Comme je l’ai plusieurs fois démontré sur ce blog, cette éclosion de la hard-science a fait naitre en moi un fantasme cinématographique profond : celui de ressentir l’hostilité, la profondeur et le mystère de l’espace avec ses contraintes réelles. Gravity et Interstellar m’ont malgré tout un peu déçu sur ce point car la narration hollywoodienne à toujours modifié les lois de la physique à sa sauce. On en revient à l’éternelle question de savoir si un film peut se permettre d’être totalement réaliste pour être réalisable et bien entendu pour fonctionner à l’écran. Une chose est sûre, nous ne le saurons pas avec Seul sur Mars, fruit du désormais traditionnel blockbuster de l’infatigable Ridley Scott. Le film est inspiré d’un livre que je n’ai jamais lu, c’est pourquoi je me contenterai de parler uniquement du film.
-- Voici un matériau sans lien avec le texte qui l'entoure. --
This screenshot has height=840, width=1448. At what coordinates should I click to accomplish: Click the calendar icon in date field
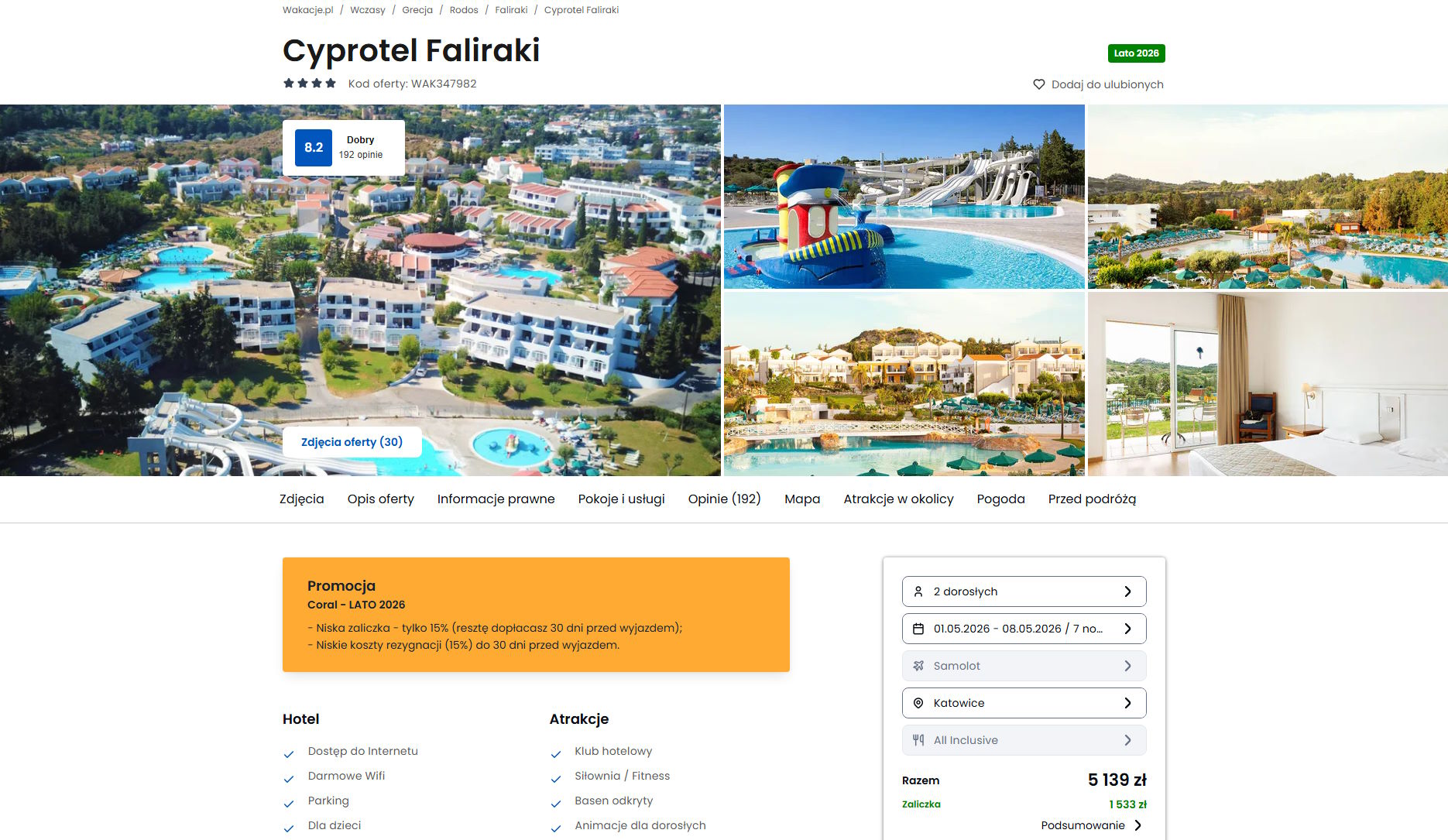click(x=918, y=629)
Le pas en avant vers un cinéma de hard-science est bafoué par le réalisateur britannique qui décide de sacrifier l’idée d’un huis-clos martien pour une histoire totalement bateau d’un sauvetage à haut risque. Le problème est qu’on ne doute pas une seconde de la fin du film alors même que notre héros se trouve à une distance inouïe de la planète bleue. Ce qui casse la dynamique est l’élaboration du plan de sauvetage sur Terre et des conséquences médiatico-politiques à peine survolées. L’ensemble de ces scènes sont terriblement convenu et inintéressant, que ce soit d’un point de vue narratif ou de mise en scène. Ainsi, une succession de séquences plus ou moins crédibles conduisent les scientifiques de la NASA à prendre des décisions rarement cohérentes. D’ailleurs, le boss de l’agence spatiale (dont le logo apparait environ un milliard de fois) n’est autre que Jeff Daniels, l’incorrigible acolyte de Jim Carrey dans Dumber & Dumber. Son personnage est tellement insignifiant et caricatural qu’on aurait préféré qu’il soit coincé sur Mars à tout jamais. Un rôle qui aurait pu convenir à Sean Bean mais celui-ci sert plutôt de faire valoir au fort capital sympathie.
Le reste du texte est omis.